■ DESCRIPTION OF THE TASK: Return copies of the lines below that mention "next".

■ DATA FOR THE TASK:
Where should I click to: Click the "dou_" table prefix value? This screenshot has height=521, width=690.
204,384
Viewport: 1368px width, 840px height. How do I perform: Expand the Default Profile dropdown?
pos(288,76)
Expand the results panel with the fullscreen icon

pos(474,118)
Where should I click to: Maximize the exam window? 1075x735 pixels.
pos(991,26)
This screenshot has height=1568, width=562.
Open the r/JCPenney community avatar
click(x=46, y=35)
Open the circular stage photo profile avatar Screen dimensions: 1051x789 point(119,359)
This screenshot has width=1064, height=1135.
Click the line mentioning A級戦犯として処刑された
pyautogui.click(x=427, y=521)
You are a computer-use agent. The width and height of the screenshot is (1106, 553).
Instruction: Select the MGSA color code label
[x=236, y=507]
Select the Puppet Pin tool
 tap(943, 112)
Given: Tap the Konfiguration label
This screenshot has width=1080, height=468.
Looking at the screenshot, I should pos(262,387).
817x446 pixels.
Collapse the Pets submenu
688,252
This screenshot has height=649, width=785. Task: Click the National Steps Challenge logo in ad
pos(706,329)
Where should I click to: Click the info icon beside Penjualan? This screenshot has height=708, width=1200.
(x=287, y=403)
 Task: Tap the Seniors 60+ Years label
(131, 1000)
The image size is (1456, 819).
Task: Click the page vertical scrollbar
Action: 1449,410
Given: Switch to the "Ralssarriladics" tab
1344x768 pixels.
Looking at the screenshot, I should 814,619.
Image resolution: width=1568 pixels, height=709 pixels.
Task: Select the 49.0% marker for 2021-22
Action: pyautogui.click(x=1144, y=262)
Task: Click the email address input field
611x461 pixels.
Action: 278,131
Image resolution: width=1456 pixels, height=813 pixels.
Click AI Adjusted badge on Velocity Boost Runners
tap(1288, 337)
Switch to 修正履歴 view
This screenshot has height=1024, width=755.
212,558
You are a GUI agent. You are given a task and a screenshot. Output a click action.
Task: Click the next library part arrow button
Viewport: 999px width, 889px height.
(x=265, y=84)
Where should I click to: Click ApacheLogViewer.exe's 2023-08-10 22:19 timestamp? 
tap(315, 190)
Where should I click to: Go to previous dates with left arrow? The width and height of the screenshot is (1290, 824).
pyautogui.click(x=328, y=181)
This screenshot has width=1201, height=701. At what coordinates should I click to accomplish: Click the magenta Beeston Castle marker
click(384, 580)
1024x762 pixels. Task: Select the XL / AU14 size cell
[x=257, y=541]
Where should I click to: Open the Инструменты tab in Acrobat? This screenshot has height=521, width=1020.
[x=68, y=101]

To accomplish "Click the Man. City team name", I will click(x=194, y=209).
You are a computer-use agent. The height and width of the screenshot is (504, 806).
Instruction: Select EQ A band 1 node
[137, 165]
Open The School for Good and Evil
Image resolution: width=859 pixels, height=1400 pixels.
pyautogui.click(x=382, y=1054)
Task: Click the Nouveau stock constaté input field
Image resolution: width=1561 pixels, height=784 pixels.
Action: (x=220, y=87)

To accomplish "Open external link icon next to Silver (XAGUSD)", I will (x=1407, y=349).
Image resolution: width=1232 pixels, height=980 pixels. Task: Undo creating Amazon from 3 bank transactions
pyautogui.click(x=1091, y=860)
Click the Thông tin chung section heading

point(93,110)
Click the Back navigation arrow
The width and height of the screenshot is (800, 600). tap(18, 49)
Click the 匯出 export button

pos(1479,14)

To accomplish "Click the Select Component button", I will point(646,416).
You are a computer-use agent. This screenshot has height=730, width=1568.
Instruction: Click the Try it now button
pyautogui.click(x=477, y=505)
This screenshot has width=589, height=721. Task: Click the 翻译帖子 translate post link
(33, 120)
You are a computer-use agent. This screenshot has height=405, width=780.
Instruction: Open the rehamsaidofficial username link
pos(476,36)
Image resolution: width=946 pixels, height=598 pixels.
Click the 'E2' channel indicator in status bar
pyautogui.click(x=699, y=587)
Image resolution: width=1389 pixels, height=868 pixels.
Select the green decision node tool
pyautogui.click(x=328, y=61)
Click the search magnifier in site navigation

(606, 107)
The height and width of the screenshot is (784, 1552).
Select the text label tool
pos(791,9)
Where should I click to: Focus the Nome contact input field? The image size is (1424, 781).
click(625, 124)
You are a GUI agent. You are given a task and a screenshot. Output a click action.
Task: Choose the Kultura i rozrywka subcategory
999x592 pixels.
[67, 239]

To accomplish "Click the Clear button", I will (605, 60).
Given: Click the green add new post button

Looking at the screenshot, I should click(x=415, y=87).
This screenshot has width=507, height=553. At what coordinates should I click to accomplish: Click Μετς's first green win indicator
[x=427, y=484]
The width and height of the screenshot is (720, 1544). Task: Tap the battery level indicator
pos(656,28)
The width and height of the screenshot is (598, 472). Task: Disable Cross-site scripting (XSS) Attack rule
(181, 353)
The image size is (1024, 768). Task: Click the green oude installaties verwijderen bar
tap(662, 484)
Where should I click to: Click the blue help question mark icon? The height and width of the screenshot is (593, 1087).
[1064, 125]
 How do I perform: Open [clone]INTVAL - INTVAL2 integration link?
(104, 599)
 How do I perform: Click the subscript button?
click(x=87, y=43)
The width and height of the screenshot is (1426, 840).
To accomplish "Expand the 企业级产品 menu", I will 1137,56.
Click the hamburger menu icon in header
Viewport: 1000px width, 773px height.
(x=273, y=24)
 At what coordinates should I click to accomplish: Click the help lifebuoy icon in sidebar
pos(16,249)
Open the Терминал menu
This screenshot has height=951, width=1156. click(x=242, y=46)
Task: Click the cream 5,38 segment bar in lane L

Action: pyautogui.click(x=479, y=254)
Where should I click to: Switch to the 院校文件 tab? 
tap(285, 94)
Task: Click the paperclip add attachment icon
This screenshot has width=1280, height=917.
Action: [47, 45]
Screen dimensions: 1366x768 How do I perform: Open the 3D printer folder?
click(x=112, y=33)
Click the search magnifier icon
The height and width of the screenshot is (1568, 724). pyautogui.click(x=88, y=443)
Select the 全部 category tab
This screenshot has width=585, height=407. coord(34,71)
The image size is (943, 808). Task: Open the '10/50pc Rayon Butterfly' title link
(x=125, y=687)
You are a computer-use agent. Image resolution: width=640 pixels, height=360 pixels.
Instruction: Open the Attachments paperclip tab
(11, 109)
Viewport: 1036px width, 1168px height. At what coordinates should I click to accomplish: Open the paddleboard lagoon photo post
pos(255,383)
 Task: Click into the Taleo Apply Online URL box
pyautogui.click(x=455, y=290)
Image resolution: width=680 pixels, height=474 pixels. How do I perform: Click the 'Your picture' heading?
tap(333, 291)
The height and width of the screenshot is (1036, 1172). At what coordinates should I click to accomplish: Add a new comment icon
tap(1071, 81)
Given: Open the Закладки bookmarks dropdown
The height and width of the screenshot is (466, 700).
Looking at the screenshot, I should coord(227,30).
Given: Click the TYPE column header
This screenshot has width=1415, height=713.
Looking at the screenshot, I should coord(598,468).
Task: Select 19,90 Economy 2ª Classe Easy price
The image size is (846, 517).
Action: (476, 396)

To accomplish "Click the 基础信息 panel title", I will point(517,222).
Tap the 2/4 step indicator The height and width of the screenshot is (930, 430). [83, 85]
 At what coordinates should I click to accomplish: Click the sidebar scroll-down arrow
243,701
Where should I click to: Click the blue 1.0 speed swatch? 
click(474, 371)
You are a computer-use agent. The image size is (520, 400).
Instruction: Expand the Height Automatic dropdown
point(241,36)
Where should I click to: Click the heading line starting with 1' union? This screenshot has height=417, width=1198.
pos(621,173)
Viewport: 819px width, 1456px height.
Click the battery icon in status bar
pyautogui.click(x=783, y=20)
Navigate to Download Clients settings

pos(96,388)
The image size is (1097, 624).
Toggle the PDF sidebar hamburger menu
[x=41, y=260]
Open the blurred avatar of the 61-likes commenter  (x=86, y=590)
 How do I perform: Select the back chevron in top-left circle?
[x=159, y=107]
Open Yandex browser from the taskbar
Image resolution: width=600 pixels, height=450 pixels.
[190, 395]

■ ANSWER TO THIS PROBLEM:
Task: Click the next library part arrow button
To accomplish "Open external link icon next to Silver (XAGUSD)", I will (x=1407, y=349).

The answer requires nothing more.